At the common grave

On July 12, 1922, in Petrozavodsk, in connection with the Labor Day, was unveiled a monument on the common grave of the Red warriors who fell on the fronts of Karelia.

The unveiling of monument, erected in memory of the revolutionary warriors is not just a tribute to the memory of those who lying under this mound, on which a memorial stone is erected. The working people commemorate all those thousands of fallen who shed their blood for the freedom of Red Karelia; commemorate all those hundreds of thousands who fallen defending the vast Working Russia; commemorate all those millions of revolutionaries who over time and in all countries have shed their blood for the international liberation of the destitute and oppressed!

Bloody is the poverty’s way to victory! Thousands have fallen for the freedom of Soviet Karelia, and hundreds of them were Finns. They sleep in the endless swamps, marshes and gloomy thickets of Karelia. We don't know the names of all of them, but their work produced results. By the cost of the fallen victims, the liberated Working Karelia is being built, intensify and strengthen.

Every village on the roads from butcher’s Finland to Petrozavodsk tells about the bloody battles of 1918-1919. The names: Vidlitsa, Suna, Olonets, Sjamozero, Niiniselga, Kindasovo, Pryazha, Polovina, Sulazhgora and many others are reminiscent of the fierce battles against the bloody beasts, who attacked from Finland.
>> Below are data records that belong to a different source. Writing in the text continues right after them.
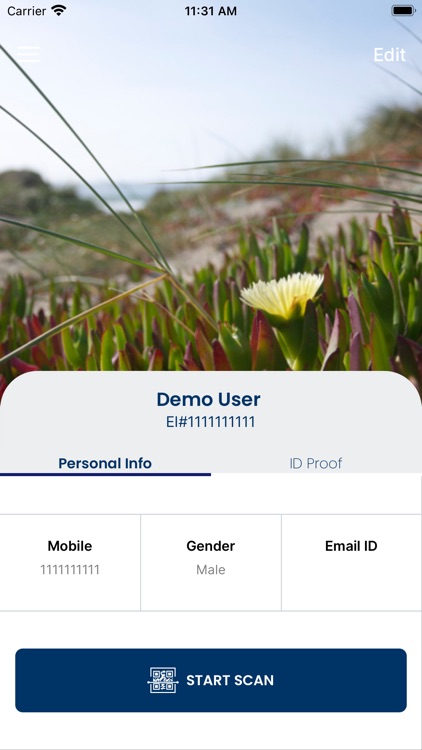Click the QR code scan icon
Image resolution: width=422 pixels, height=750 pixels.
point(163,680)
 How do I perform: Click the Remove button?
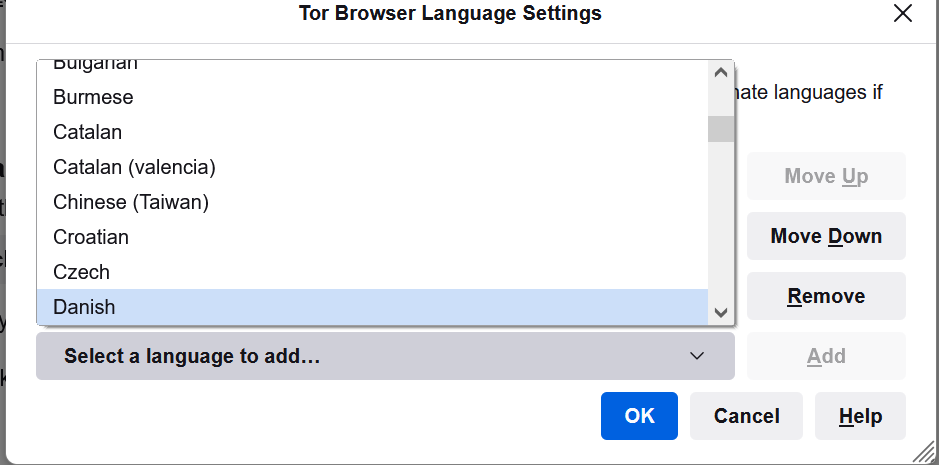point(826,296)
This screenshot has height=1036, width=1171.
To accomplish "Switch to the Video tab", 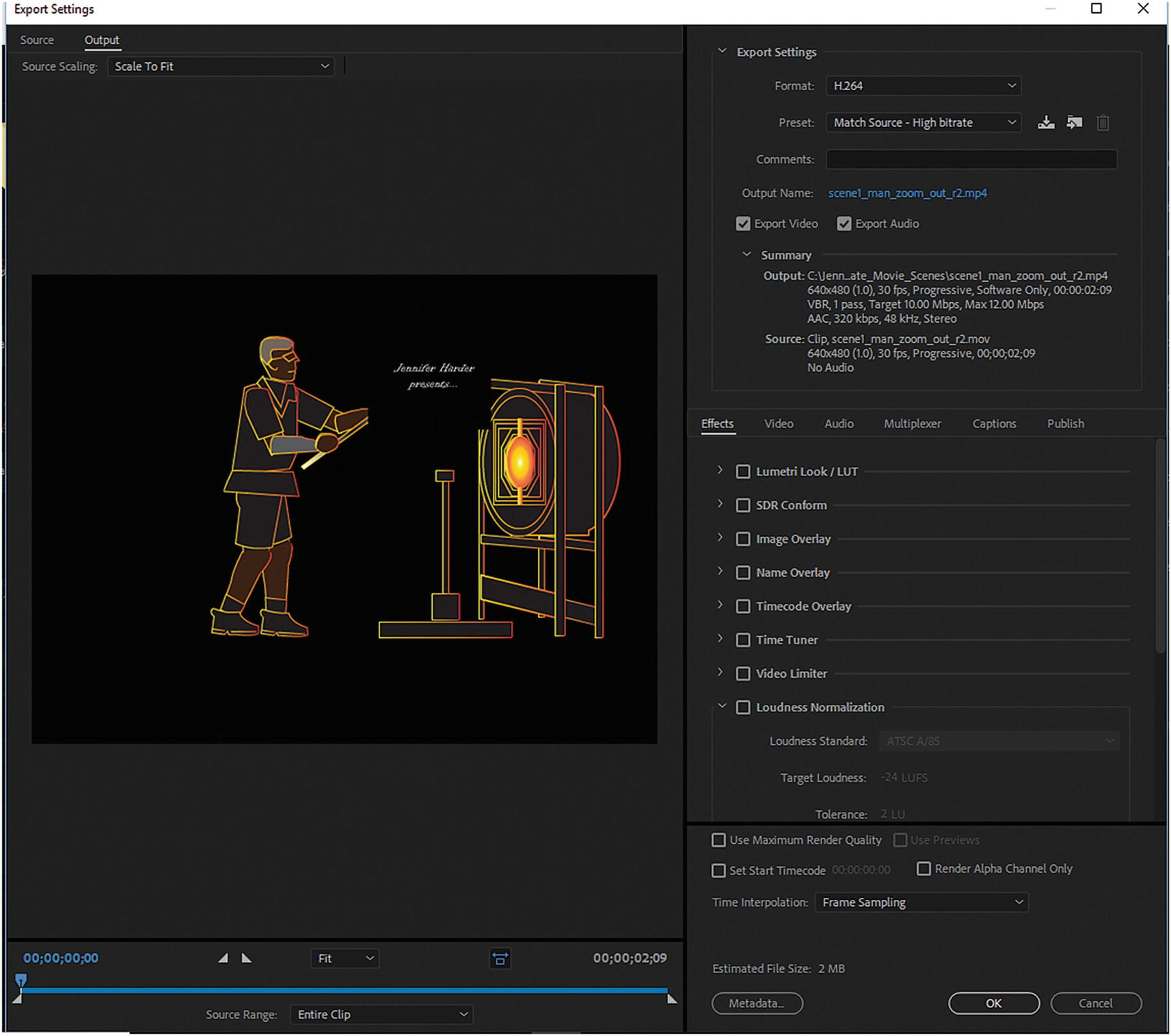I will (x=778, y=423).
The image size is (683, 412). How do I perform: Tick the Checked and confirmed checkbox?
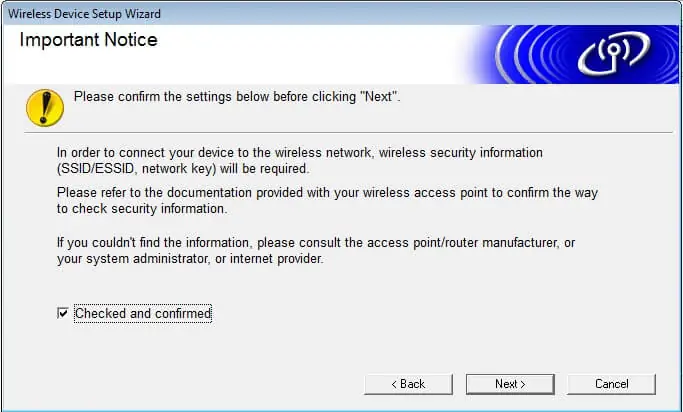click(63, 314)
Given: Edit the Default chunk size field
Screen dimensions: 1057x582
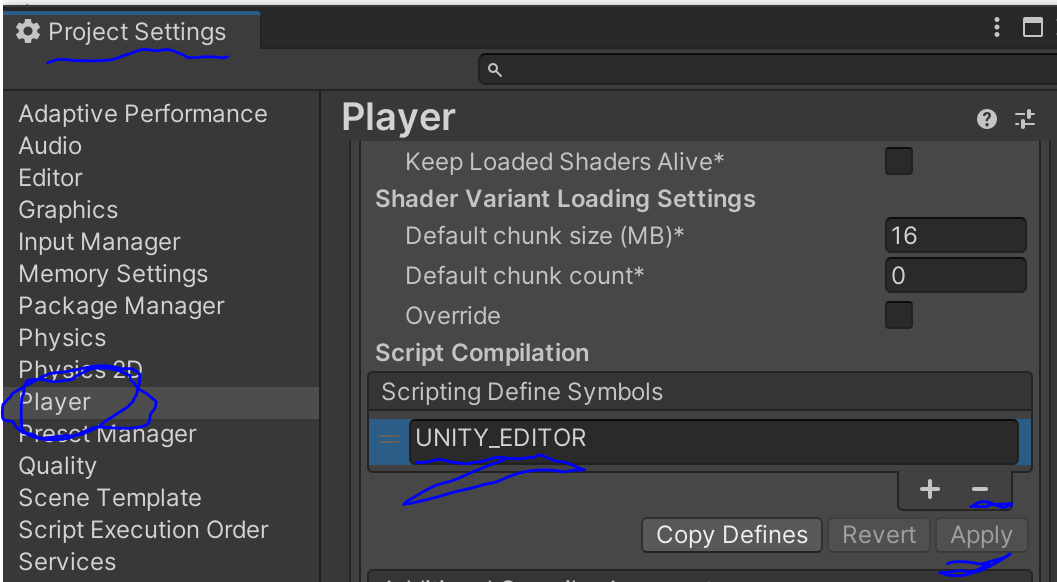Looking at the screenshot, I should (954, 235).
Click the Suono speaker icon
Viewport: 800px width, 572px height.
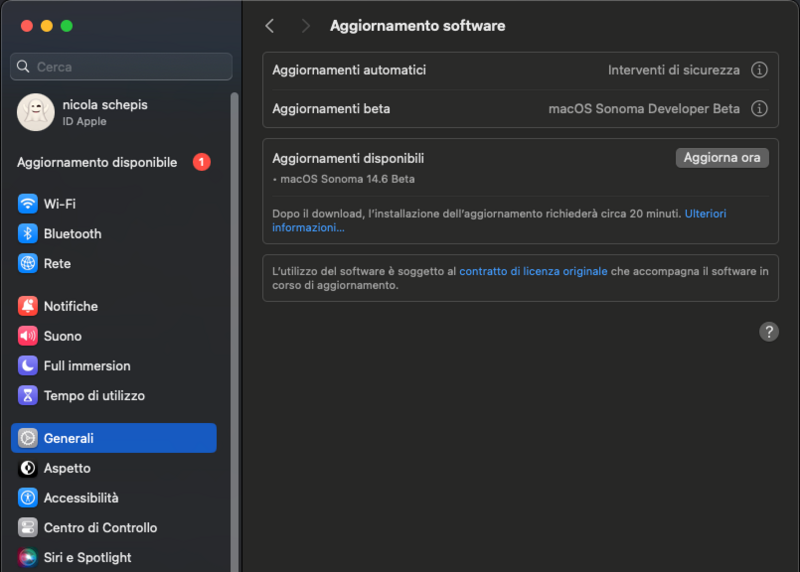(x=28, y=336)
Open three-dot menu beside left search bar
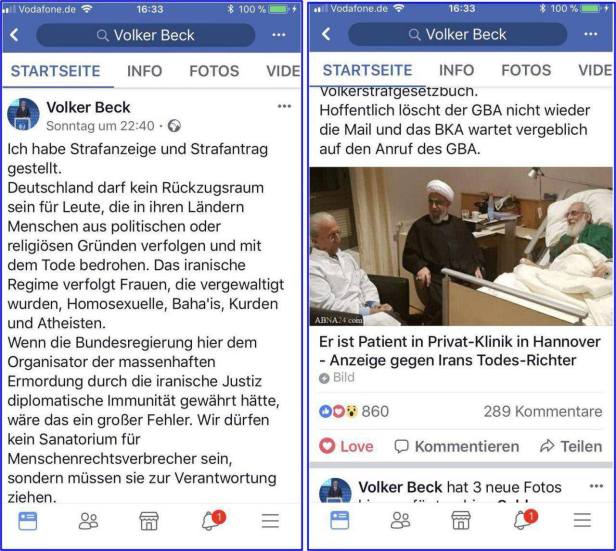Image resolution: width=616 pixels, height=551 pixels. (x=279, y=35)
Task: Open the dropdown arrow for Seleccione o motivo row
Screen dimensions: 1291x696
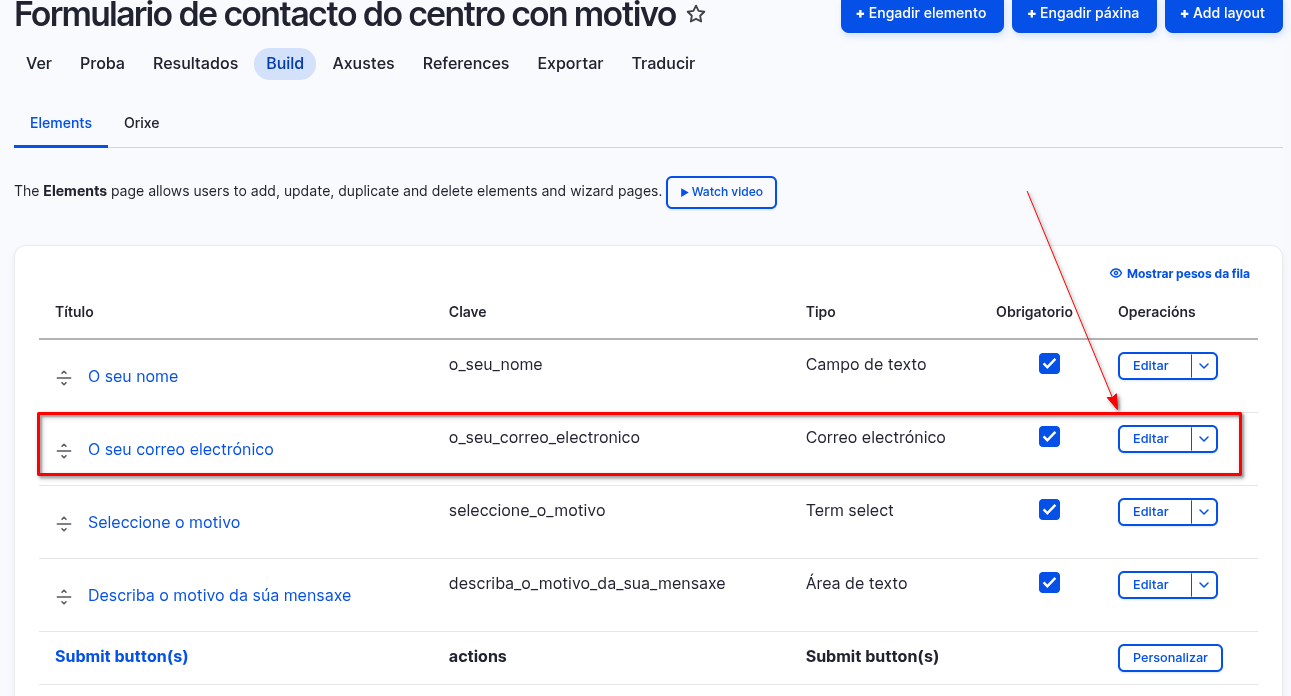Action: (1204, 512)
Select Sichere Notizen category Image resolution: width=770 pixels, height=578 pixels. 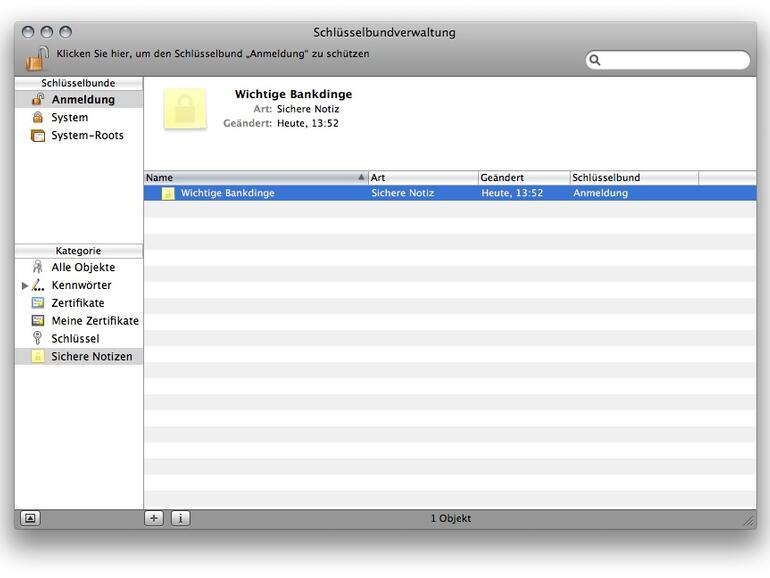[91, 357]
The battles of 1919 in Segezha, on the Onda River, in the 16, 15, 14, 12, 10 and 8 stopping points, on the lines of Maselgskaya, Medvezhya Gora, Kyappeselga, Lizhma, Kivach, Pudozh, Povenets and on the Shunga Peninsula – were just some of the places, where took place the fierce battles against the butcher’s International: British, Serbs, Americans, French, Canadians, Italians, Karelians, Finns and Russians.

The battles of 1920-1921 against the Finnish butchers in the White Sea Karelia, and in the current 1922 – bloody battles against the white bandits who attacked from Finland.

Russian and Finnish revolutionary warriors have fought side by side against a common enemy: against the numerous forces of international imperialism. Their blood, which has flowed to the ground, has mixed – and this blood brotherhood unites…

Glory to the fallen! To those who have given their dearest, their lives, for the liberation of the proletariat! May their work inspire us to continue the struggle, to the battles that are yet to come, and bring us to a victorious result – to the global eradication of capitalism – to the creation of a world socialist power!